Le déconfinement est un pari à haut risque, monsieur le Premier ministre. La date du 11 mai a été fixée, mais cette annonce avait-elle été vraiment préparée par un travail de fond de votre gouvernement, dans une logique de rétroplanning ? Permettez-moi, sur ce point, de m’interroger. Il faut évidemment déconfiner dès que possible ; mais « dès que possible » veut dire : dès que nous avons les garanties nécessaires. On ne doit pas faire de pari sur la santé ou les libertés des Français. Pour ne pas faire du 11 mai une chimère, il faut de la clarté et des moyens.

Répondre au besoin de clarté de la population doit être la première préoccupation de votre gouvernement : il faut en finir avec les injonctions contradictoires que nous connaissons depuis plusieurs mois. J’ai en mémoire vos propos rassurants, le 27 février, quand vous aviez réuni à Matignon les présidents de groupes et les patrons de partis. Nous étions sortis de cette réunion, sinon rassurés, en tout cas rassérénés.

Les injonctions contradictoires, les ordres et les contre-ordres ajoutent de l’anxiété à une période qui n’en manque pas. Mais, par-dessus tout, cela fait courir un risque sanitaire. Il faut que les règles édictées soient comprises et partagées, afin d’éviter une deuxième vague.

J’en donne une illustration, cela a déjà été dit : le manque de garanties concernant l’accessibilité des masques aux Français, et l’absence de prise de position du Gouvernement sur la gratuité. Avec le temps qui passe, les Français se sont rendu compte que, contrairement à ce qui était avancé, les masques ne sont pas inutiles s’ils deviennent une protection collective et massive. Nous avons donc du mal à comprendre pourquoi les masques seraient obligatoires à l’école et dans les transports alors qu’il n’existe aucune obligation de les porter au travail ou dans les lieux publics. Nous souhaitons avoir des éclaircissements sur ce point.

Si la limite à cette mesure est le manque de masques disponibles, il est incompréhensible de voir les grands distributeurs faire les annonces qu’ils font aujourd’hui, à coups d’arrivages par millions. Le commerce, dans le contexte actuel, n’a pas de sens. L’État doit prendre ses responsabilités et ne pas craindre de poursuivre ses réquisitions pour permettre à l’ensemble des Français d’être correctement protégés dès qu’ils entrent dans l’espace public.

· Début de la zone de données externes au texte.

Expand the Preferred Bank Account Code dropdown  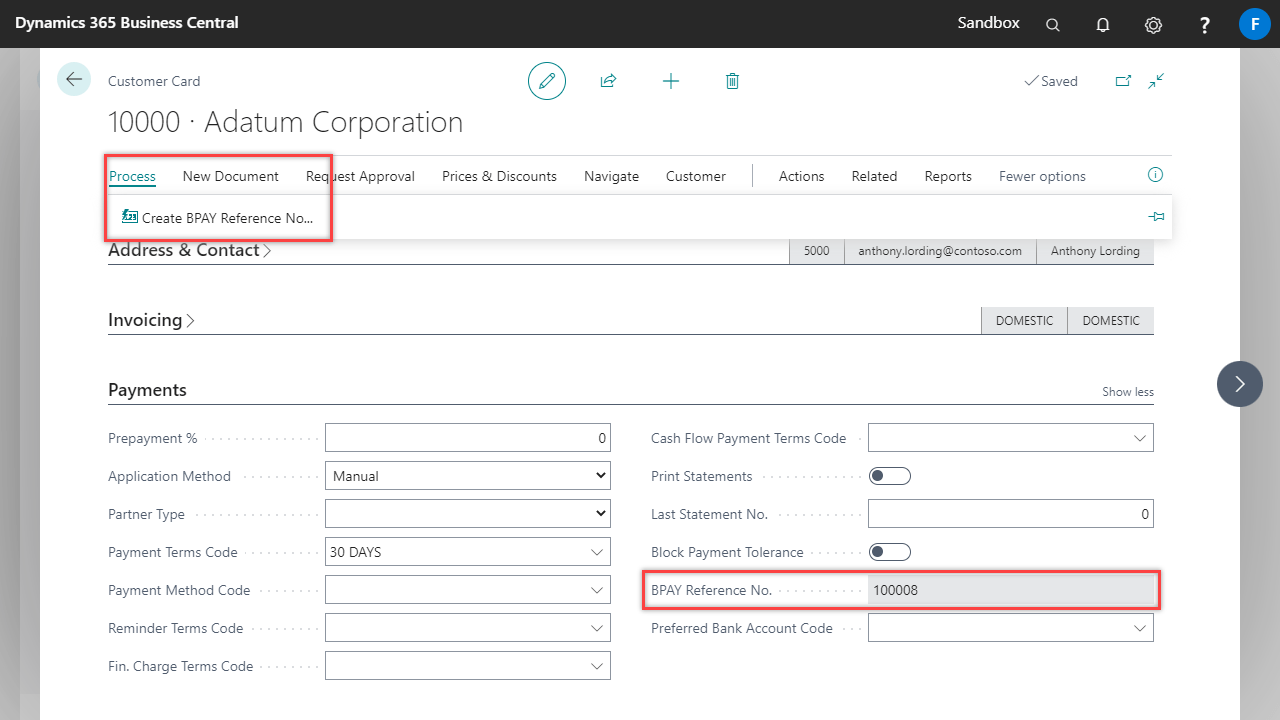[x=1140, y=628]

Quant aux tests, nous demandons des points d’étape réguliers sur leur nombre et les garanties entourant leur disponibilité. Je ne vous rappellerai pas, monsieur le Premier ministre, qu’il y a encore à peine un mois nous étions à 5 000 tests par jour ! Vous nous annoncez 100 000 tests par jour le 11 mai ? Tant mieux ! Mais nous serons là pour vérifier que cet engagement sera bien respecté.

La prise en charge de l’isolement des personnes malades doit également être assumée par l’État lorsque celles-ci ne disposent pas d’un lieu où s’isoler.

La question de la restriction des libertés publiques proportionnée à l’urgence doit elle aussi être traitée avec le plus de clairvoyance possible. S’il faut donner les moyens aux brigades sanitaires de faire leur travail, il convient de repousser les dispositifs inefficaces et dangereux pour la liberté des Français, comme l’application StopCovid. La ligne de crête est étroite, mais la République doit veiller à ne pas céder à la panique et continuer à garantir les libertés fondamentales. Vous sembliez douter, à l’Assemblée nationale, de la pertinence de ce dispositif. Mais, à en croire les propos tenus il y a quarante-huit heures par votre porte-parole, il semblerait que ce chantier, loin d’être abandonné, puisse être opérationnel dès le début du mois de juin. Monsieur le Premier ministre, cette idée de traçage anonyme est un dangereux oxymore.

S’il n’est pas possible, le 11 mai, de déconfiner tout en respectant la sécurité des Français, il faut remettre en question cette date. Vous répétez que vous y êtes prêt – nous l’avons entendu –, mais nous espérons que cette échéance ne sera pas un totem au motif qu’elle aurait été annoncée par le Président de la République. En toute hypothèse, nous ne vous donnerons pas – cette chambre, en tout cas, ne vous la donnera pas, manifestement – d’habilitation à prendre une nouvelle ordonnance sur un sujet, celui des libertés individuelles, qui relève expressément de l’autorité du Parlement.